▶ BRIEF
Below are some entries; write out each one of them exactly.

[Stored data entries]
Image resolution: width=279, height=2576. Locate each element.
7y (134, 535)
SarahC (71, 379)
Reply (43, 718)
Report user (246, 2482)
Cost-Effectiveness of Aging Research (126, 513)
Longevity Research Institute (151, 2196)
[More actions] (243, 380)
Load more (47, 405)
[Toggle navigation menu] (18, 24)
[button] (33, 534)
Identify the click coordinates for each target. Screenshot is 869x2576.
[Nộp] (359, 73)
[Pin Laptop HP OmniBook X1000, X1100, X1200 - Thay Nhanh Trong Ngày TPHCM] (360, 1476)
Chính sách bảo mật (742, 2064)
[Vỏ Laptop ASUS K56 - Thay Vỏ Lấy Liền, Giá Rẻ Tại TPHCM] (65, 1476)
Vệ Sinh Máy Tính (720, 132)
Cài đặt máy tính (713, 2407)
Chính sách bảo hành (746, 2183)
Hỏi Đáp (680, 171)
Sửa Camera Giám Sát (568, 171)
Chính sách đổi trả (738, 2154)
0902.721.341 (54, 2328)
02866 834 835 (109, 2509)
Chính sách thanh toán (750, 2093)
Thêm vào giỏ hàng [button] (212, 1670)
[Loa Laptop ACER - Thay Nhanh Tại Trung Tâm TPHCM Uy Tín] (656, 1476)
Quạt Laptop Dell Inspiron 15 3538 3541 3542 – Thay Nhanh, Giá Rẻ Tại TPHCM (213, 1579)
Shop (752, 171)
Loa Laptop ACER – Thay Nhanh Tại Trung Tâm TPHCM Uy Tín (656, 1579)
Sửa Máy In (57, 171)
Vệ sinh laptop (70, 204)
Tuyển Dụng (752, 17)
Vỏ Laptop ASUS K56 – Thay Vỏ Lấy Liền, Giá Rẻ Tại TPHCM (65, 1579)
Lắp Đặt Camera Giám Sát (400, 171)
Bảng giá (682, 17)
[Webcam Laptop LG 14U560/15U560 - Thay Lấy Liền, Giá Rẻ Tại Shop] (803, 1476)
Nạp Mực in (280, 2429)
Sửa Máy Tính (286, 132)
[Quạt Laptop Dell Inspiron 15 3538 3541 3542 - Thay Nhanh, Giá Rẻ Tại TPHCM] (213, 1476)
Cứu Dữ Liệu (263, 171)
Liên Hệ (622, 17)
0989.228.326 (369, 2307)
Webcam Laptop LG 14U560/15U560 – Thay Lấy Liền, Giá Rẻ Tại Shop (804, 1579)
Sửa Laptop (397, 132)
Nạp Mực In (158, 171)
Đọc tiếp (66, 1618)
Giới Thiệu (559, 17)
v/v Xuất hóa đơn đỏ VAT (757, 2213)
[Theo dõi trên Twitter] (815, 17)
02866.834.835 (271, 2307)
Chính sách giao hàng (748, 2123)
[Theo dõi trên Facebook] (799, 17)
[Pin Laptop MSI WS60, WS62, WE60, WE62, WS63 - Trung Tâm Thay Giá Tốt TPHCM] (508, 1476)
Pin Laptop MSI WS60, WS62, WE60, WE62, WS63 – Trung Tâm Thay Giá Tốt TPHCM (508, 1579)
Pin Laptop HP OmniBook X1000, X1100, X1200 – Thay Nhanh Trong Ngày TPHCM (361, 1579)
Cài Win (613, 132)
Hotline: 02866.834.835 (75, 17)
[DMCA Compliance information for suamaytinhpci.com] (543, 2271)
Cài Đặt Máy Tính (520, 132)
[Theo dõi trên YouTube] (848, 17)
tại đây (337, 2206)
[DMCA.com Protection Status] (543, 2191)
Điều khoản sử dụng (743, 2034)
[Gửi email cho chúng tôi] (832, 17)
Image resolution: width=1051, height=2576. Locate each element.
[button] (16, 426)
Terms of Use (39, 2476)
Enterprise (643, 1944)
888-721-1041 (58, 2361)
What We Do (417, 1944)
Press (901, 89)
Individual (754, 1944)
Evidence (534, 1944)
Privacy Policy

▶ PROBLEM SOLUTION
Image resolution: width=279, height=2576. Locate each element.
7y (134, 535)
SarahC (71, 379)
Reply (43, 718)
Report user (246, 2482)
Cost-Effectiveness of Aging Research (126, 513)
Longevity Research Institute (151, 2196)
[More actions] (243, 380)
Load more (47, 405)
[Toggle navigation menu] (18, 24)
[button] (33, 534)
Identify the click coordinates for each target. Screenshot is 869x2576.
[Nộp] (359, 73)
[Pin Laptop HP OmniBook X1000, X1100, X1200 - Thay Nhanh Trong Ngày TPHCM] (360, 1476)
Chính sách bảo mật (742, 2064)
[Vỏ Laptop ASUS K56 - Thay Vỏ Lấy Liền, Giá Rẻ Tại TPHCM] (65, 1476)
Vệ Sinh Máy Tính (720, 132)
Cài đặt máy tính (713, 2407)
Chính sách bảo hành (746, 2183)
Hỏi Đáp (680, 171)
Sửa Camera Giám Sát (568, 171)
Chính sách đổi trả (738, 2154)
0902.721.341 (54, 2328)
02866 834 835 (109, 2509)
Chính sách thanh toán (750, 2093)
Thêm vào giỏ hàng [button] (212, 1670)
[Loa Laptop ACER - Thay Nhanh Tại Trung Tâm TPHCM Uy Tín] (656, 1476)
Quạt Laptop Dell Inspiron 15 3538 3541 3542 – Thay Nhanh, Giá Rẻ Tại TPHCM (213, 1579)
Shop (752, 171)
Loa Laptop ACER – Thay Nhanh Tại Trung Tâm TPHCM Uy Tín (656, 1579)
Sửa Máy In (57, 171)
Vệ sinh laptop (70, 204)
Tuyển Dụng (752, 17)
Vỏ Laptop ASUS K56 – Thay Vỏ Lấy Liền, Giá Rẻ Tại TPHCM (65, 1579)
Lắp Đặt Camera Giám Sát (400, 171)
Bảng giá (682, 17)
[Webcam Laptop LG 14U560/15U560 - Thay Lấy Liền, Giá Rẻ Tại Shop] (803, 1476)
Nạp Mực in (280, 2429)
Sửa Máy Tính (286, 132)
[Quạt Laptop Dell Inspiron 15 3538 3541 3542 - Thay Nhanh, Giá Rẻ Tại TPHCM] (213, 1476)
Cứu Dữ Liệu (263, 171)
Liên Hệ (622, 17)
0989.228.326 (369, 2307)
Webcam Laptop LG 14U560/15U560 – Thay Lấy Liền, Giá Rẻ Tại Shop (804, 1579)
Sửa Laptop (397, 132)
Nạp Mực In (158, 171)
Đọc tiếp (66, 1618)
Giới Thiệu (559, 17)
v/v Xuất hóa đơn đỏ VAT (757, 2213)
[Theo dõi trên Twitter] (815, 17)
02866.834.835 (271, 2307)
Chính sách giao hàng (748, 2123)
[Theo dõi trên Facebook] (799, 17)
[Pin Laptop MSI WS60, WS62, WE60, WE62, WS63 - Trung Tâm Thay Giá Tốt TPHCM] (508, 1476)
Pin Laptop MSI WS60, WS62, WE60, WE62, WS63 – Trung Tâm Thay Giá Tốt TPHCM (508, 1579)
Pin Laptop HP OmniBook X1000, X1100, X1200 – Thay Nhanh Trong Ngày TPHCM (361, 1579)
Cài Win (613, 132)
Hotline: 02866.834.835 (75, 17)
[DMCA Compliance information for suamaytinhpci.com] (543, 2271)
Cài Đặt Máy Tính (520, 132)
[Theo dõi trên YouTube] (848, 17)
tại đây (337, 2206)
[DMCA.com Protection Status] (543, 2191)
Điều khoản sử dụng (743, 2034)
[Gửi email cho chúng tôi] (832, 17)
Image resolution: width=1051, height=2576. Locate each element.
[button] (16, 426)
Terms of Use (39, 2476)
Enterprise (643, 1944)
888-721-1041 (58, 2361)
What We Do (417, 1944)
Press (901, 89)
Individual (754, 1944)
Evidence (534, 1944)
Privacy Policy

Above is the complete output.